An Author Visit. I had never done an author visit to a school before. I could never have anticipated what that entailed, the months of preparation on the part of my school contacts at Clermont Northeastern Middle School in Batavia, Ohio. In order to accommodate an author, in this case for the entire day, they have call assemblies, figure out how many kids they can pack into each assembly, and in general discard any semblance of their normal schedule. Speaking to middle school students is different from speaking at nature festivals or bird club banquets. For one thing, festival goers and bird club members don't have to sit on the floor. There are other differences, too. Middle school students get a lot more excited than bird club people. And that, my friends, is a beautiful thing.

I visited Clermont Northeastern Middle School on November 7. And it was clear to me as the excitement for my visit built up that overhauling their schedule was the least of CNE's preparations. I had first received an inquiry from a gracious and lovely person named Pam Murphy, who was familiar with my work, but who retired from her position as school librarian in the year that ensued. She must have made a good case for hosting me. Library aide Sherri Newberry and science teacher Melody Newman took up Pam's torch and made sure the students were familiar with Letters from Eden. Mrs. Newberry got all fired up, made Letters a centerpiece of her library classes, and read several chapters to her students. In a unique electronic outreach, they and several other teachers took pains to familiarize their students with my blog.

Ooh. Wait a minute.

When the 5th through 8th grade students began digging into the archives of the last three years, I was extremely happy that I've taken care from the very start to keep it reasonably clean, rant-free and kid-friendly. Once a post goes up, it's up, and there it stands for anyone to read at any time. So do the comments.

Pause for other bloggers to think about whether they want 5th through 8th graders reading their blog archives...waiting for their next post...

OK, go get yourselves a glass of wine and come back. Pour me one, too. The genie is out of the bottle. I am not going back to edit old posts. I yam what I yam, as Popeye says.

Not only had the kids read much of my book and begun following my blog, but Melody Newman had spearheaded an effort to have a feeding station put up and a bird blind built overlooking the feeding station...all in time for my visit. This fact really didn't sink in on me until I walked into the blind, redolent of new plywood, and sat down to look at birds visiting the spanking-new feeders. This is not just any bird blind. It is a masterpiece, built as an Eagle Scout project by CNE alum Nick Adams. Here is Nick, with his sister Caitlin, me and Melody Newman. You'll see more of Caitlin later. This is the night before the school visit, and she doesn't know what she is about to discover. Neither do I, but we look like we're expecting something good, don't we?photo by Sherri Newberry

And here is the blind that Nick built, on weekends and evenings for "I don't know, exactly. A really long time."
photo courtesy Melody Newman and Sherri Newberry

I could live in this bird blind.The students were obviously proud and happy to have an official school bird blind. Have you ever seen a middle school with its own bird feeders and observation blind? Me, neither. The middle school I attended was an enormous, dark, windowless prison, a maze of dreadful dark halls and windowless cubicle classrooms. Did I mention that there were no windows? Every bit of vegetation had been scoured away, as if to eliminate places for prison-breakers to hide...But I digress. Shudder...

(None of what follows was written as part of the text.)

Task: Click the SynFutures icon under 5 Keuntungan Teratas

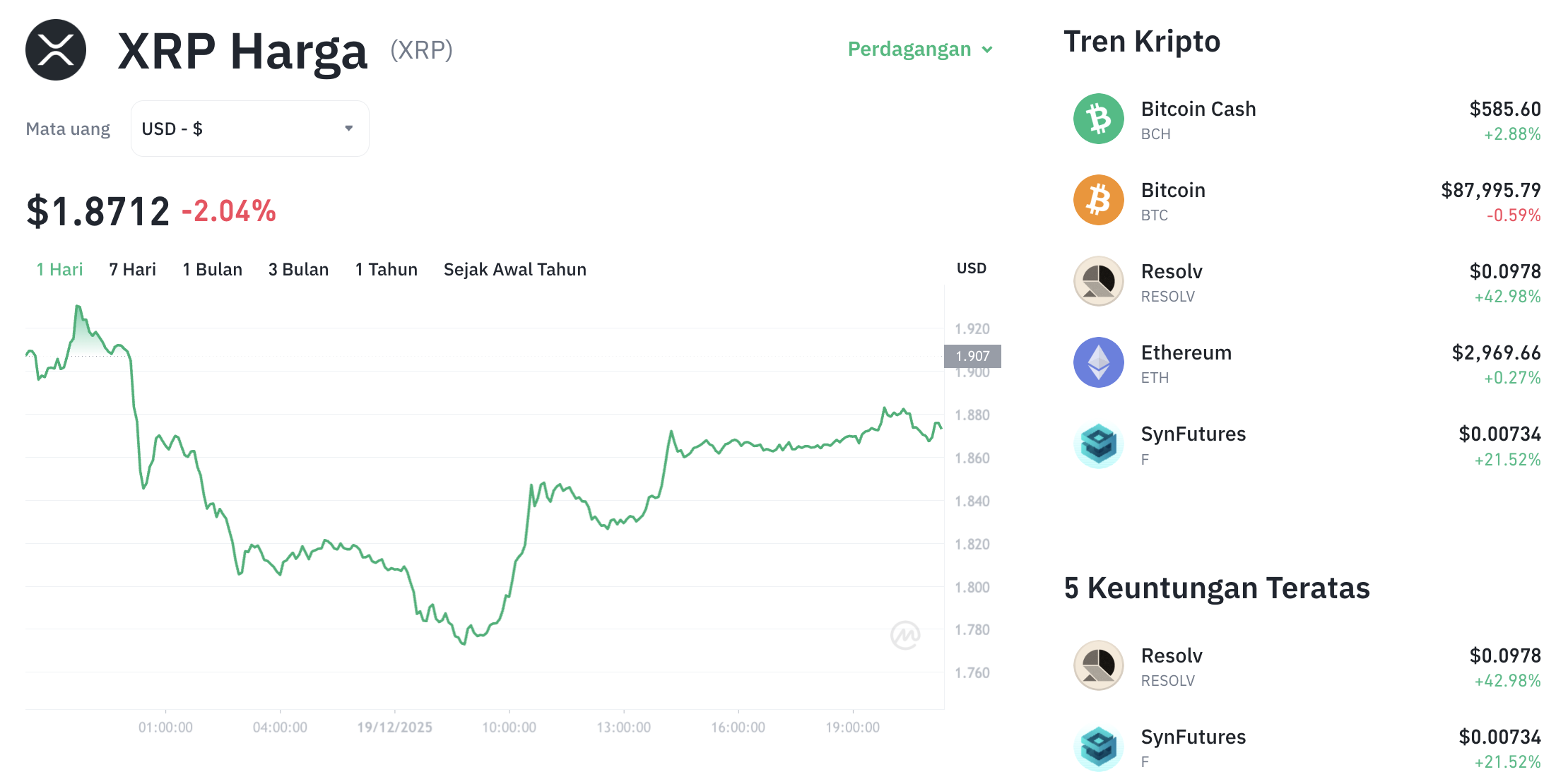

Clermont Northeastern Middle School was much, much better. It was great. Though the feeders had been up for only a week, cardinals, white-breasted nuthatches, blue jays, white-throated sparrows, white-crowned sparrows, and even a red-bellied woodpecker visited the feeding station while the students and I looked on. I was impressed at the birds' adaptability; they were probably already well-acclimated to the sight and sound of active kids, and our wiggling around in the blind didn't faze them. It was the perfect way for kids without binoculars to get close looks at wild birds on school grounds. Imagine.

It became clear to me that Mrs. Newman is the kind of person who can't help leaving a legacy behind. She cares deeply that her students truly connect with nature, and she puts that caring into action. Thanks to her, plantings around the school building were bird-friendly, fruit-bearing shrubs and trees. A beautiful pond graces school grounds, afloat with Canada geese, home to snapping turtles and minnows, because Mrs. Newman refused to allow it to be filled in for a parking lot. She and her students can be found out there with dip nets and buckets, figuring out what all lives beneath its quiet surface. A school with a pond.Is the sight and sound of Canada geese skimming in to land on a pond, a wriggly crawfish in a child's hand, the sight of a young snapping turtle surfacing to breathe, worth as much as a few extra parking spaces, a slab of hot asphalt? Mrs. Newman thinks so, and so do the CNE students. The pond is an aesthetic oasis and a place of inquiry.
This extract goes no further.